• WHAT YOU NEED TO DO: Each line below that contains "Given" should be counted. Give only the total.

• PROVIDED RECORDS:
========================================
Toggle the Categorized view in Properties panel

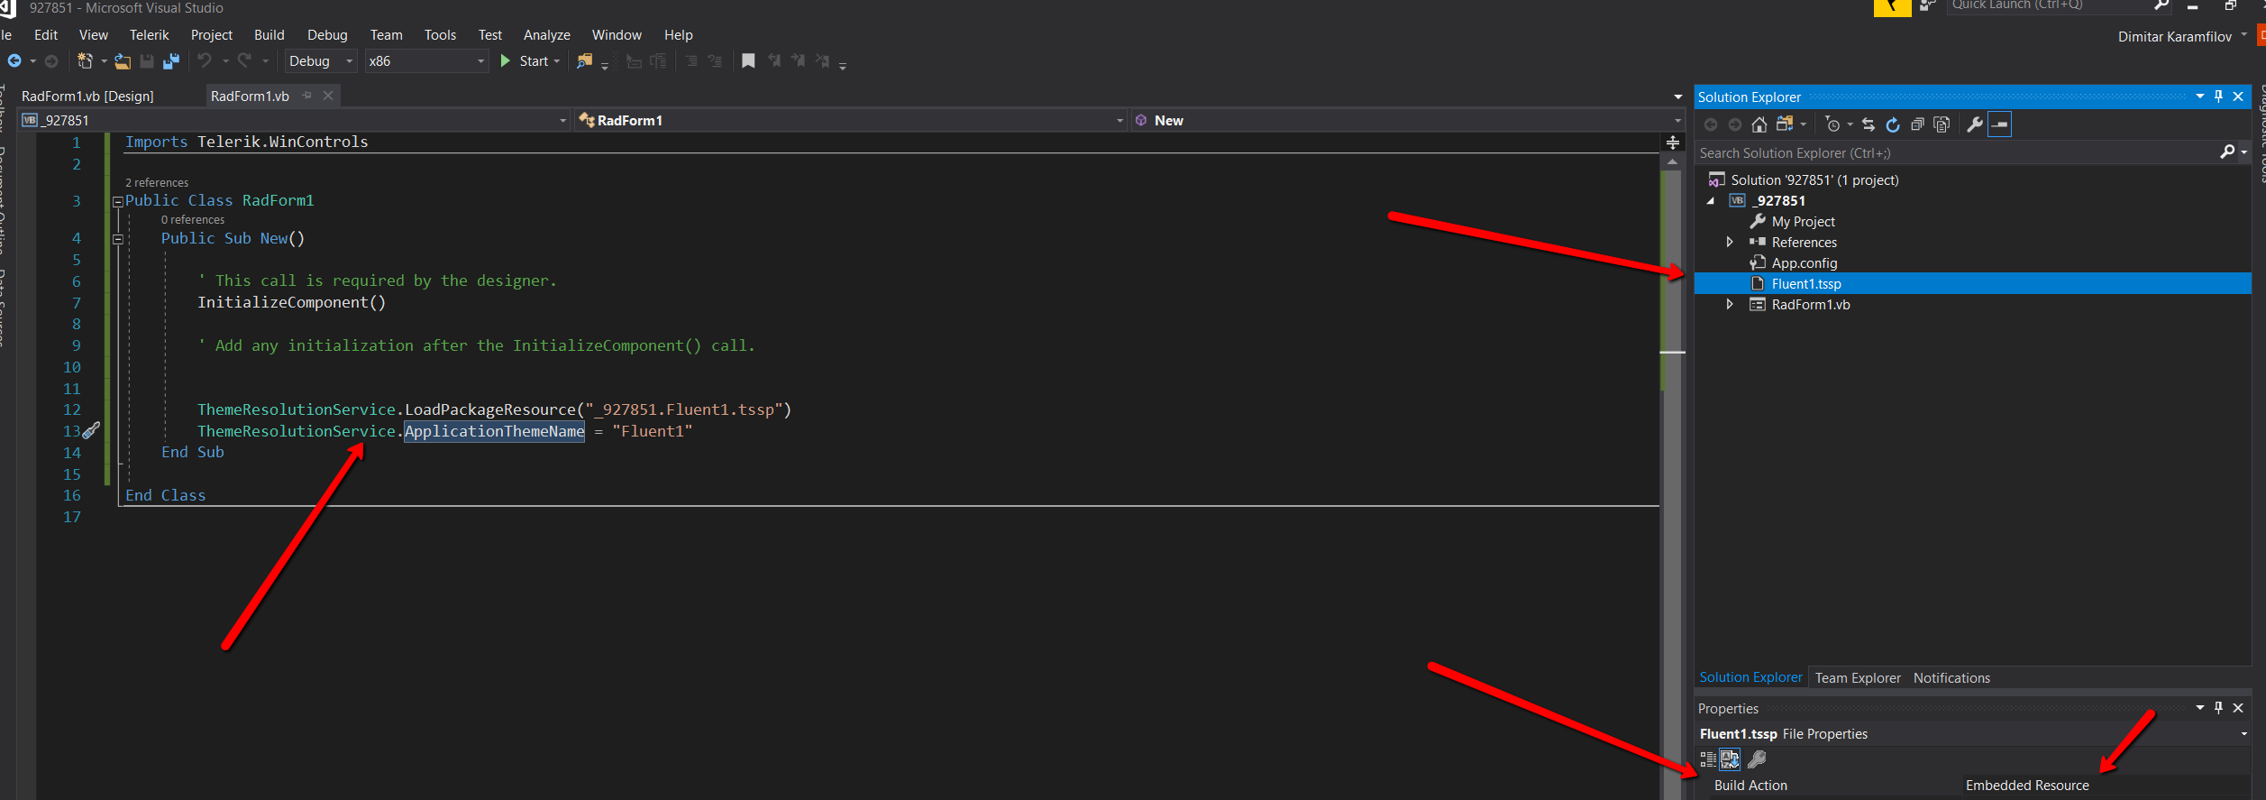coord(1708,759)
========================================
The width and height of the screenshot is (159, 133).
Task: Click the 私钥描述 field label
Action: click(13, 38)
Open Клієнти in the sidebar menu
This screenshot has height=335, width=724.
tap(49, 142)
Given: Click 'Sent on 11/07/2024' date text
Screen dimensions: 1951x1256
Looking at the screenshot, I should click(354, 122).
========================================
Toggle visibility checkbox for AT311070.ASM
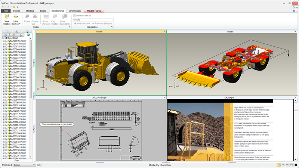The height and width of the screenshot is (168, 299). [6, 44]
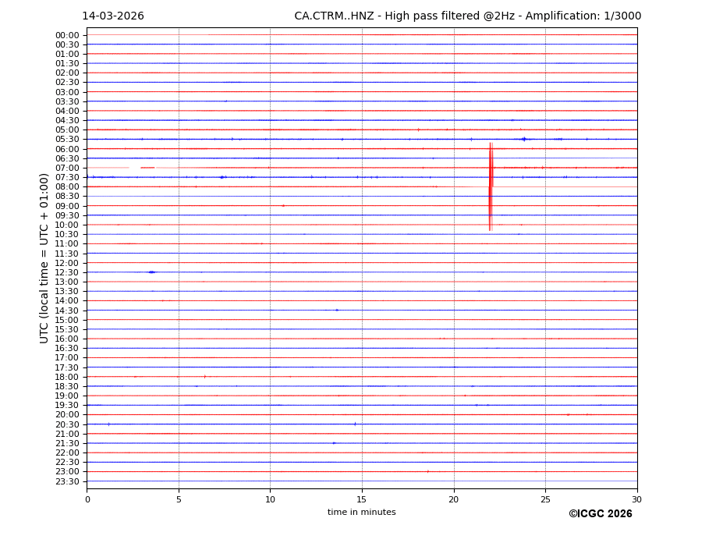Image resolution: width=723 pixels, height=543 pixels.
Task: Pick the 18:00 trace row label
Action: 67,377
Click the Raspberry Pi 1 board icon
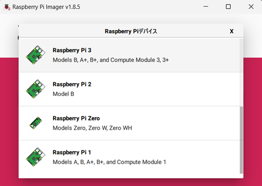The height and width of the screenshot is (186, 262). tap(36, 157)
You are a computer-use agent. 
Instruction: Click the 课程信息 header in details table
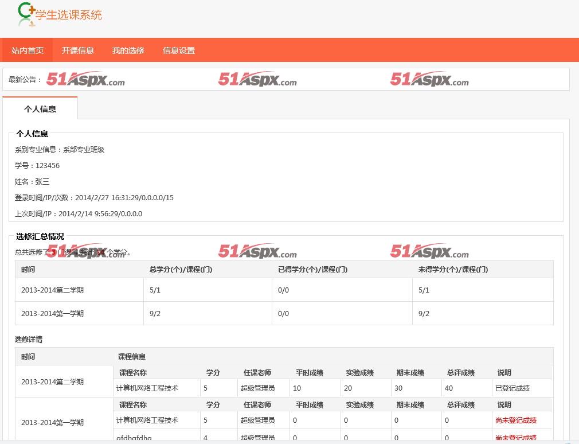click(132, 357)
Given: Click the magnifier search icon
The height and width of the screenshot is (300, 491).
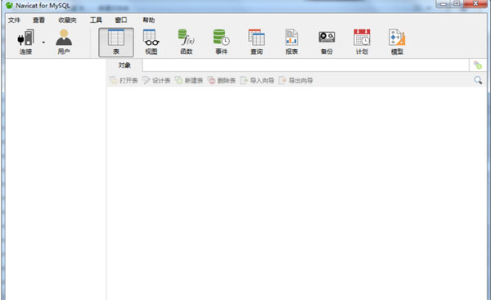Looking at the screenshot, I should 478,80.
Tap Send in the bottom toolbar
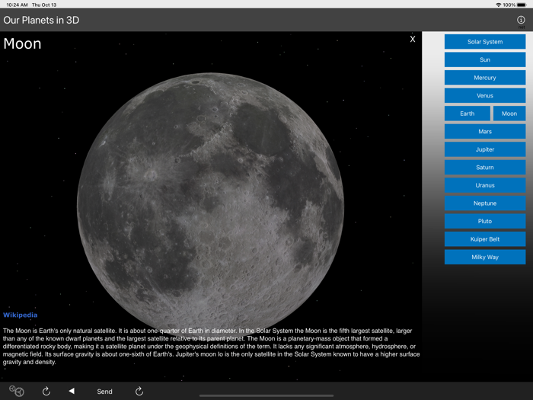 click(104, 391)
========================================
• WRITTEN SOLUTION: 2